2.2 Privacy and Data Protection by Design

The GDPR requires that the implementation of TOMs takes into account the principles of data protection by design and by default (Art. 25 GDPR). These principles build upon the design philosophy of Privacy by Design (PbD) [16]. PbD advocates that “privacy must be incorporated into networked data systems and technologies, by default. Privacy must become integral to organizational priorities, project objectives, design processes, and planning operations” [16]. PbD provides seven principles on how to integrate privacy [16]:

  1. 1.

    Proactive not reactive; preventative not remedial—all privacy policies and mechanisms must be in place prior to processing so that privacy issues can be resolved before they become real problems.

  2. 2.

    Privacy as the default—the default case guarantees integrity of privacy and provides fair processing of personal data. This includes, but is not limited to, purpose limitation, data minimization, transparency, and intervention capabilities.

  3. 3.

    Privacy embedded into design—privacy protection should not be considered an “add-on” but an integral part of information systems and business practices. It requires considering the broader context and all stakeholder views for finding the best solution.

  4. 4.

    Full functionality—PbD means promoting privacy as a complement, not a trade-off, and provides for innovative and creative solutions, which take into account all legitimate interests.

  5. 5.

    End-to-end security—privacy requires consideration of the entire processing chain, from collection to destruction of personal data (“cradle to grave”).

  6. 6.

    Visibility and transparency—controllers should meet their accountability obligations by demonstrating compliance and providing truthful information about the processing.

  7. 7.

    Respect for user privacy—data protection should reflect the interests and needs of data subjects and requires user-oriented approaches in the design of tools, information systems, and business processes.

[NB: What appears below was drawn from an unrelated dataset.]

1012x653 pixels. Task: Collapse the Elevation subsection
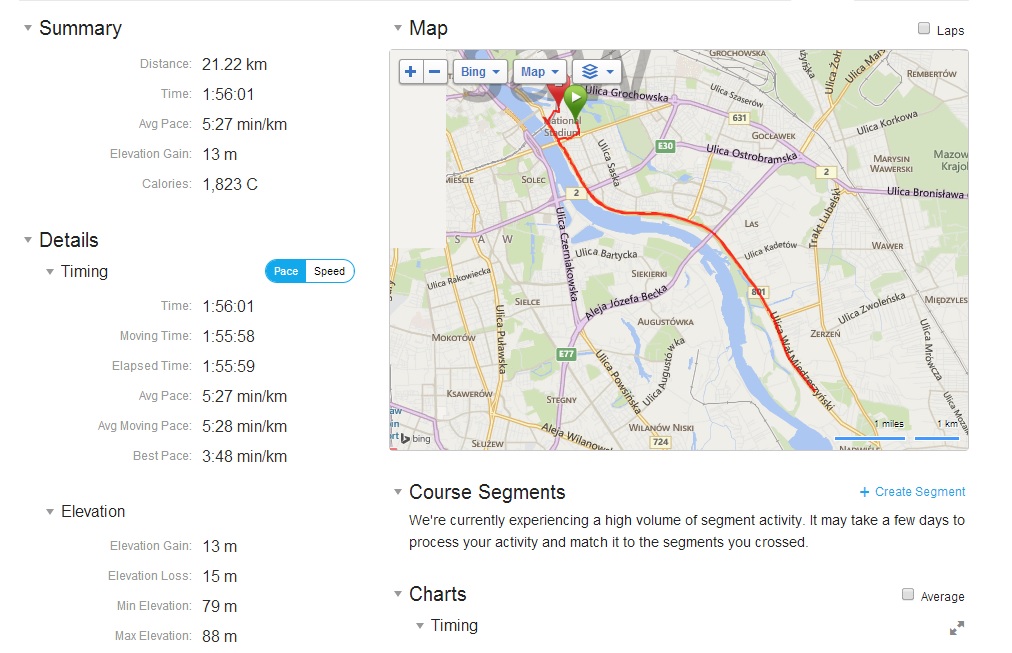[50, 512]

In 2010, the International Conference of Data Protection and Privacy Commissioners recognized PbD “as an essential component of fundamental privacy protection” and promoted its widespread adoption in legislation [63]. However, the translation of its principles into specific guidelines for action is a major practical problem [6, 24, 39, 73, 74]. PbD is frequently linked to Privacy Enhancing Technologies (PETs, see also the chapter “Acceptance Factors of Privacy-Enhancing Technologies on the Basis of Tor and JonDonym”) because their development usually implicitly takes into account some PbD principles, in particular, privacy by default and end-to-end security [24]. However, PbD has always taken a holistic view and must be seen as a kind of lesson from the past, showing that implementing privacy by means of technology is only part of the answer toward more privacy, but not the answer itself [50]. That is, PETs should be understood as an integral part of PbD but must be accompanied by complementary measures that respect the privacy implications at the design stage of the technology.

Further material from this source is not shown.